Rule of 2 and 4
Also known as: rule of 2 and 4, 2 and 4 rule, rule of two and four
A fast mental shortcut: multiply outs by 2 for one card to come, by 4 for two cards, to estimate draw equity.
The Rule of 2 and 4 converts outs into an approximate equity percentage without exact combinatorics:
- ×2 per card to come: outs from flop to turn, or turn to river.
- ×4 when you'll see both turn and river (all-in on the flop).
The ×2 multiplier is very accurate because one card is drawn from ~47 unseen (\(\tfrac{\text{outs}}{47}\approx \text{outs}\times 0.0213\), close to ×2). The ×4 version overcounts because it double-counts cards that hit on both streets. The fix: for large draws (roughly 9 or more outs), subtract a few points, or use the tighter rule \((\text{outs}\times 4) - (\text{outs}-8)\). For 8 or fewer outs, ×4 is reliable.
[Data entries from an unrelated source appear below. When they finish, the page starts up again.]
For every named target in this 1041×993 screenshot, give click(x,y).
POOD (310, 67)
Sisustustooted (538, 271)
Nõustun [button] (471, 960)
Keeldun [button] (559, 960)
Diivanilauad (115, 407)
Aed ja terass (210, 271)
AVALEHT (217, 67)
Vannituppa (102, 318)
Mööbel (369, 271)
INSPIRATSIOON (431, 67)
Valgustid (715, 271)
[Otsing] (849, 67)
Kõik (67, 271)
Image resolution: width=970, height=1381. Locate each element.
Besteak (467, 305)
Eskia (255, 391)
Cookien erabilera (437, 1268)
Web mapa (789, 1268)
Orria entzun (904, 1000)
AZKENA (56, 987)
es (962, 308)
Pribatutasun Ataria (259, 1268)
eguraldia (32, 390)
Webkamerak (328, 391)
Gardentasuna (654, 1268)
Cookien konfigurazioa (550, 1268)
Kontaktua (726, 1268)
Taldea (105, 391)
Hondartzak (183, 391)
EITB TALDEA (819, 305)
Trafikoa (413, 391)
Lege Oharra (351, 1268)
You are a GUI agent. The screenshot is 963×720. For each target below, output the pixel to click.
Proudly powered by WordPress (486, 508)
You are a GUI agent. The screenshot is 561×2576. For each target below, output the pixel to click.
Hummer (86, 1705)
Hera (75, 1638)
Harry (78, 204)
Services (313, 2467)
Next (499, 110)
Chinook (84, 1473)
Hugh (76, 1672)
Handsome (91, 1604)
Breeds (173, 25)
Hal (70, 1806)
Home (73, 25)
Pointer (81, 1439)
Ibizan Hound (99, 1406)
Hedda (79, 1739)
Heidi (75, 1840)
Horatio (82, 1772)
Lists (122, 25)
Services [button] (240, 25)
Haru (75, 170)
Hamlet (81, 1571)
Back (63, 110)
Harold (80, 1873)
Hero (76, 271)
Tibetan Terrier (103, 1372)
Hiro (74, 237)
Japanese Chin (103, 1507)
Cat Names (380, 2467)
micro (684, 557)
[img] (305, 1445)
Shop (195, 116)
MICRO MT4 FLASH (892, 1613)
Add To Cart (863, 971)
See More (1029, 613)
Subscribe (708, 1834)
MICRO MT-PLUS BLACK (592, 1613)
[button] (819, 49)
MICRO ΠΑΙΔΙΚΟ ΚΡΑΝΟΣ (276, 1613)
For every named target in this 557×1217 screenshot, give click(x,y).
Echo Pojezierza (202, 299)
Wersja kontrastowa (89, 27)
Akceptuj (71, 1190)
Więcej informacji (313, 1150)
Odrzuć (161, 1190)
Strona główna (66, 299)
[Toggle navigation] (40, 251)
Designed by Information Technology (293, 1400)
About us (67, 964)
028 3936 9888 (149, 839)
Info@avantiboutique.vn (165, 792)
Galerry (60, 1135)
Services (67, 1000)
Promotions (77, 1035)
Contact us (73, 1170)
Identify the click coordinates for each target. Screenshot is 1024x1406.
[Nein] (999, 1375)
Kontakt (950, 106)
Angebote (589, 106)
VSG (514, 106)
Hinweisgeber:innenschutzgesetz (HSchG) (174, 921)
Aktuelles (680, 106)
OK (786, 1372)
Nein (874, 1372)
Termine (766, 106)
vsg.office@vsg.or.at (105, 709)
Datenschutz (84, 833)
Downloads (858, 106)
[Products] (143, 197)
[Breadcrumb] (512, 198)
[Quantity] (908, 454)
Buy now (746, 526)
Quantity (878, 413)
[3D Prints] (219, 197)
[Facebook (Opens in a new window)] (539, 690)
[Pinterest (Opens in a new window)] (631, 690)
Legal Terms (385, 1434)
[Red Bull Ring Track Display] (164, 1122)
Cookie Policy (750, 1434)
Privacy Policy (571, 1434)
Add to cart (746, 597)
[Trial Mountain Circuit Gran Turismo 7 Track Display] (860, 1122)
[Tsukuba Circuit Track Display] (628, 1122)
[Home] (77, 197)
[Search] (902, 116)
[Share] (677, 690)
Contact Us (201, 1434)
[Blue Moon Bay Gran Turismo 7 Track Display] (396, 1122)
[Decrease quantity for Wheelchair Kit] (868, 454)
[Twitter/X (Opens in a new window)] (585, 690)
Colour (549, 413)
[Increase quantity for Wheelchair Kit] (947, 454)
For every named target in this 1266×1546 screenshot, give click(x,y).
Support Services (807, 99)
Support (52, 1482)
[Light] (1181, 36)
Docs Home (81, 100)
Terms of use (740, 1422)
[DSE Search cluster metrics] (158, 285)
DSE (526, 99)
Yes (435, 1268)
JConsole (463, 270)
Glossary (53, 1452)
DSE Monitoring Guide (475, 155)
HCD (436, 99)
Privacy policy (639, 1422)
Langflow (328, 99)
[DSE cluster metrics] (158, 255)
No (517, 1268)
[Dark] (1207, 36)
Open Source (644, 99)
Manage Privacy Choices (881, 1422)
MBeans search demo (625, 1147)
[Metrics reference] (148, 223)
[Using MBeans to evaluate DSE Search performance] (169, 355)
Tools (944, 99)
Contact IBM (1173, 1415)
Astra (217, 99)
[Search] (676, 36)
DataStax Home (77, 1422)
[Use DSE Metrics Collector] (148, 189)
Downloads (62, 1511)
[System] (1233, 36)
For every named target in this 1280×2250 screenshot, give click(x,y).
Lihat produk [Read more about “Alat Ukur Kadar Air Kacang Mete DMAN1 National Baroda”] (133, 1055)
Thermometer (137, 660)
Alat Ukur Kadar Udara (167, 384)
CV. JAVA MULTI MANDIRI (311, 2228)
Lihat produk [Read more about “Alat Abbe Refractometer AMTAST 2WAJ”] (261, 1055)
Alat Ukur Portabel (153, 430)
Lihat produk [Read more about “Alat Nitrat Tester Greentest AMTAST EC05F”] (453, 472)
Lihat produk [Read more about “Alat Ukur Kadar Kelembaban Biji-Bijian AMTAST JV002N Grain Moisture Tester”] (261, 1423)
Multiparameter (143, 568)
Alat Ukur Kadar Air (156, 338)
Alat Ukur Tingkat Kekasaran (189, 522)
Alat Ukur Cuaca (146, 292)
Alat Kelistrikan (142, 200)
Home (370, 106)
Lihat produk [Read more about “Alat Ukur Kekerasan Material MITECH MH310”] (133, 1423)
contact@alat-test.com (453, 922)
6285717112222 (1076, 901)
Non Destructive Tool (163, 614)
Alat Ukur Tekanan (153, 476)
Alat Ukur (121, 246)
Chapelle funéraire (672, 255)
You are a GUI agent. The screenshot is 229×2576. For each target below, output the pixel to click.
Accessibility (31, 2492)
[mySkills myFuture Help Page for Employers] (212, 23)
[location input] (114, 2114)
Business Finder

Use it live against pot odds: outs-to-equity, then check the price. It's an estimate, not a solver — fine for in-game decisions, but don't build thin river calls on the rounding error.
Example
Nine-out flush draw on the flop, all-in: ×4 gives \(9\times4=36\%\). The exact figure is about 35%, so the shortcut is spot on. A 15-out combo: raw ×4 gives 60%, but the cap correction \((15\times4)-(15-8)=60-7=53\%\) matches the true ~54% — without it you'd overpay.